In school, as a punishment for the misbehavior our distraught teacher gave us tiringly boring task – to write a 100 word essay on ‘What if there was no tea in the morning?’
I, being quite in my own world of plotting even more devious ways to trouble our teacher and ignorant of the world didn’t spare the topic much thought. But today, I cannot even begin to imagine of how crazy I would go without my morning tea. The aroma of tea leaves induced with finely chopped ginger swirling in our kitchen pushes life into my sleepy body. It’s intoxicating smell leaves me breathless. The sound of the water boiling on the stove makes wind chimes look diminished in comparison.
A bit bitter taste (I don’t like it sweet!) of tea with newspaper in my hand as I enjoy it sip by sip is how my morning ideally begins. On days when I am frantically running all over the place, late for college, searching for my books, that morning tea brings me down to earth. To sum it up, tea is such an elemental part of my life that it instigated me to write a whole article about it!
‘Tea’ made its first extravagant appearance in China as a customary ‘Gongfu’ ceremony. Tea leaves are brewed in teapots and later additional boiling water is poured on those same leaves to infuse more flavor and taste.
In those days it used more for medicinal purposes due to its benefits on health than as a beverage of choice. Traditionally, Chinese medicine prescribes green tea as an important ingredient in curing numerous illnesses. Perhaps, no country has taken their tea more seriously than the Japanese. Japan is the place where it achieved its highest glory and precision as seen in the Japanese tea ceremony popularized by the name of ‘Cha-no-yu’.
Earlier, to serve the tea with act of perfection was an important lady-like quality that grooms looked for. Until the 16th century, Sen Rikyu was considered the greatest tea master before it became main stream. Hospitality of guests, realizing every moment as precious and ability to act simply are fundamentals that constitute the Cha-no-yu.
Green tea has gained far more importance in these countries. It is quite often mixed with flower or fruits to give it a scented or flavored characteristic. Its quality to blend easily is prominent in making it popular.

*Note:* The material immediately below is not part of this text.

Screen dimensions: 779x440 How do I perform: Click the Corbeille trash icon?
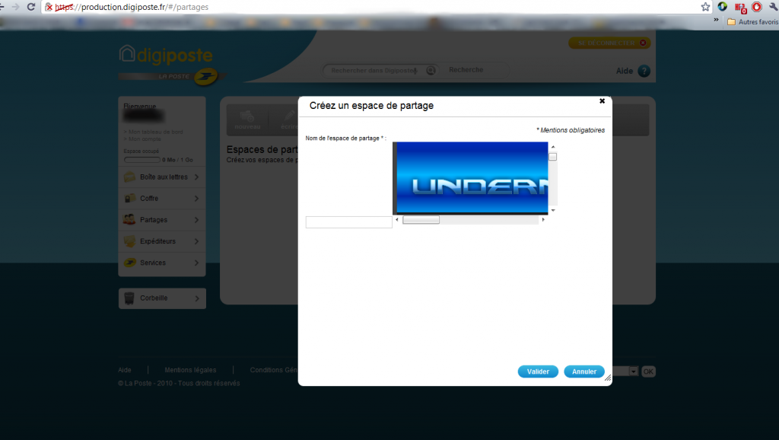[129, 298]
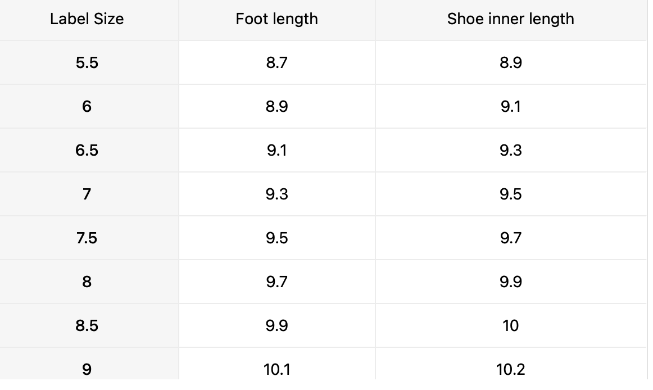Click the Label Size column header
The height and width of the screenshot is (390, 653).
87,19
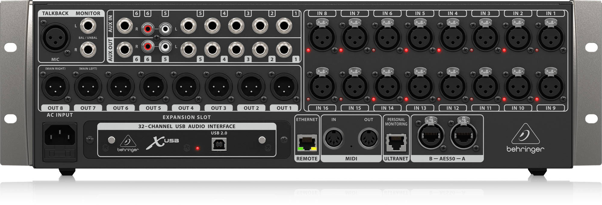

Tea ceremonies gained their elegance, style and a mark of being an upper social class in society in British in 1600’s. In the beginning, only coffee houses exclusively for men served tea. Due to its gaining popularity, tea houses opened up for both men and women.
Afternoon tea became synonymous with ‘Britain’ only 200 years later. Anna Russell, Duchess of Bedford, first started this tradition. Since she could hardly contain her hunger between lunch and supper, she began ordering servants to get her some snack and tea in the afternoons. This became a quite trend among her friends and soon in the rest of Britain.
Today, black tea is the most consumed variety of tea in UK. The term ‘tea break’ has also been utilized in game of cricket. White tea is considered to be the most pure and least oxidized form of tea. It brews a very light flavor due to the fact that it leaves when prepared gives a light pale yellow color to it. Another important and popular form of tea is the Oolong tea. Served especially in Chinese restaurants, it is also known as Wu long tea. It is known for its spiced savor, perfumed aroma and exquisite taste.
Authenticity and grandeur can be explained well through the Moroccan tea ceremonies. It is customary for participants to wash of their hands in orange mixed water before settling to watch their host prepare tea. The boiling golden colored liquid is poured from such a height it creates an illusion of being a golden thread into little glasses that can be emptied in a single gulp.
Herbal tea is referred to as tisane since it excludes leaves from the Camellia plant unlike other forms of tea. Mostly utilized for medicinal purposes it is infused with purest of herbs, spices, fruits and flowers. They can be served as hot or cold. The most favored coffee lover’s tea is Mate tea. It is extensively prepared from leaves and twigs of the ‘yerba mate’ plant. Its unique feature is its coffee like taste making it more delicious and lip-smacking.
Tea has been most commercialized in India since its first arrival in the 19th century along with the British. Made from the favorite Red Label brand, tea leaves simmered in boiling water with spoonful of sugar and then, mixed with milk it is one of the most basic lessons to be taught in our beloved country.
We love bed-tea, tea while reading newspapers, while working with our evil bosses, after a painfully boring lecture, while travelling, after a good nap, after a movie, while hosting parties and socialising with our guests, during gossip sessions, after a tiring day and even before sleep…the list is endless!
The famous ‘chai’ is spiced with pepper, cinnamon, cardamom, cloves and ginger and sold as ‘masala chai’ ranging from Rs. 20 to Rs. 200. Tea in our country is used to dip everything, from Marie biscuits to bread butter to toasts to even rotis smeared with ‘chatni’.
We drink tea in happiness, sadness, in sickness and in health. Tea is an exuberant part of our custom and tradition that has emerged as our chosen lifestyle. To even think of our lives tea-less makes it unbearable, intolerable and intensifyingly boring.
So, let us take a moment to raise our cups and saucers to Tea!